Convert the lines of the entries below into a Markdown table with the columns "Row" and "Line," numbering each row and omitting blank lines.

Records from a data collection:
○ ○ ○ ○

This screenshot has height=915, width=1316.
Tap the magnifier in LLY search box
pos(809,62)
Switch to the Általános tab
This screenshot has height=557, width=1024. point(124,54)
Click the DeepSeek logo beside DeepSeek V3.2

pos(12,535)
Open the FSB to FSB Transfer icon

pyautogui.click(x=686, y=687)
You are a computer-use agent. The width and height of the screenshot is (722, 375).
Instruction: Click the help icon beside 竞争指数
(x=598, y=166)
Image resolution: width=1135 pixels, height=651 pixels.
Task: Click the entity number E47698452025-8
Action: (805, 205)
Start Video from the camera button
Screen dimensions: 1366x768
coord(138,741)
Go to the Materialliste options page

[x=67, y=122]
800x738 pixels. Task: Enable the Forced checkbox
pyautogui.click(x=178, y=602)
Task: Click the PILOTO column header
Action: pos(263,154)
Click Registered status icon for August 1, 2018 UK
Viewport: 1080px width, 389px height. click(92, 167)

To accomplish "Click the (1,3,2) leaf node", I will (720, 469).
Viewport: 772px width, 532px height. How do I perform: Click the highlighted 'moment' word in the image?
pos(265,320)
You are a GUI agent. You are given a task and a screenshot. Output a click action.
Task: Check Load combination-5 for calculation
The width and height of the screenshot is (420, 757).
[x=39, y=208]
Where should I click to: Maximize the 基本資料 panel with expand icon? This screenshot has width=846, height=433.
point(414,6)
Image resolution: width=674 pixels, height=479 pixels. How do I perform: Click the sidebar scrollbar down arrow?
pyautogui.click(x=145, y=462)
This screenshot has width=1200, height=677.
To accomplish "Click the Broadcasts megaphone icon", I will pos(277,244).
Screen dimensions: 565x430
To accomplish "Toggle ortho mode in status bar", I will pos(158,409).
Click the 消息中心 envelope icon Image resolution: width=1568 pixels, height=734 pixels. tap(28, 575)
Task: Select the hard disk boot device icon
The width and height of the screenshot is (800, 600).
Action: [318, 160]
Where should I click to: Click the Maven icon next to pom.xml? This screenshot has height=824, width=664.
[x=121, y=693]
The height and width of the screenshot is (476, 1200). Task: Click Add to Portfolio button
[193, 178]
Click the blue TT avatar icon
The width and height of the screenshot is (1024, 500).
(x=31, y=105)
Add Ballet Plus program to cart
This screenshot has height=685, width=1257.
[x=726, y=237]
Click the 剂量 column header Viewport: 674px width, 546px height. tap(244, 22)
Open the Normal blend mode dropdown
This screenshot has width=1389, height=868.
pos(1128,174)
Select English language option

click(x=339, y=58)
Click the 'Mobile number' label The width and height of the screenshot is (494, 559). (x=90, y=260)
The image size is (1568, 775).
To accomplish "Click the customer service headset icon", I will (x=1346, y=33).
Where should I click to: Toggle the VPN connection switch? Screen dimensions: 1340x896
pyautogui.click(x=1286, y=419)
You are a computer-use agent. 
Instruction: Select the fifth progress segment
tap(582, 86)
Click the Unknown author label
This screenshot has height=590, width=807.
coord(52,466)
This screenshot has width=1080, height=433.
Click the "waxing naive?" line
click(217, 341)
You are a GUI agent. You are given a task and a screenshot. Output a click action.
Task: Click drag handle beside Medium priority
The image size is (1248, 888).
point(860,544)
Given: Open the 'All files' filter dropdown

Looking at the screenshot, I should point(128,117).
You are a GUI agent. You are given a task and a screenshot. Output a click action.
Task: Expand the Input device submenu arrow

○ ○ ○ ○

Answer in full:
| Row | Line |
|---|---|
| 1 | This screenshot has height=915, width=1316. |
| 2 | Tap the magnifier in LLY search box |
| 3 | pos(809,62) |
| 4 | Switch to the Általános tab |
| 5 | This screenshot has height=557, width=1024. point(124,54) |
| 6 | Click the DeepSeek logo beside DeepSeek V3.2 |
| 7 | pos(12,535) |
| 8 | Open the FSB to FSB Transfer icon |
| 9 | pyautogui.click(x=686, y=687) |
| 10 | You are a computer-use agent. The width and height of the screenshot is (722, 375). |
| 11 | Instruction: Click the help icon beside 竞争指数 |
| 12 | (x=598, y=166) |
| 13 | Image resolution: width=1135 pixels, height=651 pixels. |
| 14 | Task: Click the entity number E47698452025-8 |
| 15 | Action: (805, 205) |
| 16 | Start Video from the camera button |
| 17 | Screen dimensions: 1366x768 |
| 18 | coord(138,741) |
| 19 | Go to the Materialliste options page |
| 20 | [x=67, y=122] |
| 21 | 800x738 pixels. Task: Enable the Forced checkbox |
| 22 | pyautogui.click(x=178, y=602) |
| 23 | Task: Click the PILOTO column header |
| 24 | Action: pos(263,154) |
| 25 | Click Registered status icon for August 1, 2018 UK |
| 26 | Viewport: 1080px width, 389px height. click(92, 167) |
| 27 | To accomplish "Click the (1,3,2) leaf node", I will (720, 469). |
| 28 | Viewport: 772px width, 532px height. How do I perform: Click the highlighted 'moment' word in the image? |
| 29 | pos(265,320) |
| 30 | You are a GUI agent. You are given a task and a screenshot. Output a click action. |
| 31 | Task: Check Load combination-5 for calculation |
| 32 | The width and height of the screenshot is (420, 757). |
| 33 | [x=39, y=208] |
| 34 | Where should I click to: Maximize the 基本資料 panel with expand icon? This screenshot has width=846, height=433. |
| 35 | point(414,6) |
| 36 | Image resolution: width=674 pixels, height=479 pixels. How do I perform: Click the sidebar scrollbar down arrow? |
| 37 | pyautogui.click(x=145, y=462) |
| 38 | This screenshot has width=1200, height=677. |
| 39 | To accomplish "Click the Broadcasts megaphone icon", I will pos(277,244). |
| 40 | Screen dimensions: 565x430 |
| 41 | To accomplish "Toggle ortho mode in status bar", I will pos(158,409). |
| 42 | Click the 消息中心 envelope icon Image resolution: width=1568 pixels, height=734 pixels. tap(28, 575) |
| 43 | Task: Select the hard disk boot device icon |
| 44 | The width and height of the screenshot is (800, 600). |
| 45 | Action: [318, 160] |
| 46 | Where should I click to: Click the Maven icon next to pom.xml? This screenshot has height=824, width=664. |
| 47 | [x=121, y=693] |
| 48 | The height and width of the screenshot is (476, 1200). Task: Click Add to Portfolio button |
| 49 | [193, 178] |
| 50 | Click the blue TT avatar icon |
| 51 | The width and height of the screenshot is (1024, 500). |
| 52 | (x=31, y=105) |
| 53 | Add Ballet Plus program to cart |
| 54 | This screenshot has height=685, width=1257. |
| 55 | [x=726, y=237] |
| 56 | Click the 剂量 column header Viewport: 674px width, 546px height. tap(244, 22) |
| 57 | Open the Normal blend mode dropdown |
| 58 | This screenshot has width=1389, height=868. |
| 59 | pos(1128,174) |
| 60 | Select English language option |
| 61 | click(x=339, y=58) |
| 62 | Click the 'Mobile number' label The width and height of the screenshot is (494, 559). (x=90, y=260) |
| 63 | The image size is (1568, 775). |
| 64 | To accomplish "Click the customer service headset icon", I will (x=1346, y=33). |
| 65 | Where should I click to: Toggle the VPN connection switch? Screen dimensions: 1340x896 |
| 66 | pyautogui.click(x=1286, y=419) |
| 67 | You are a computer-use agent.  |
| 68 | Instruction: Select the fifth progress segment |
| 69 | tap(582, 86) |
| 70 | Click the Unknown author label |
| 71 | This screenshot has height=590, width=807. |
| 72 | coord(52,466) |
| 73 | This screenshot has width=1080, height=433. |
| 74 | Click the "waxing naive?" line |
| 75 | click(217, 341) |
| 76 | You are a GUI agent. You are given a task and a screenshot. Output a click action. |
| 77 | Task: Click drag handle beside Medium priority |
| 78 | The image size is (1248, 888). |
| 79 | point(860,544) |
| 80 | Given: Open the 'All files' filter dropdown |
| 81 | Looking at the screenshot, I should point(128,117). |
| 82 | You are a GUI agent. You are given a task and a screenshot. Output a click action. |
| 83 | Task: Expand the Input device submenu arrow |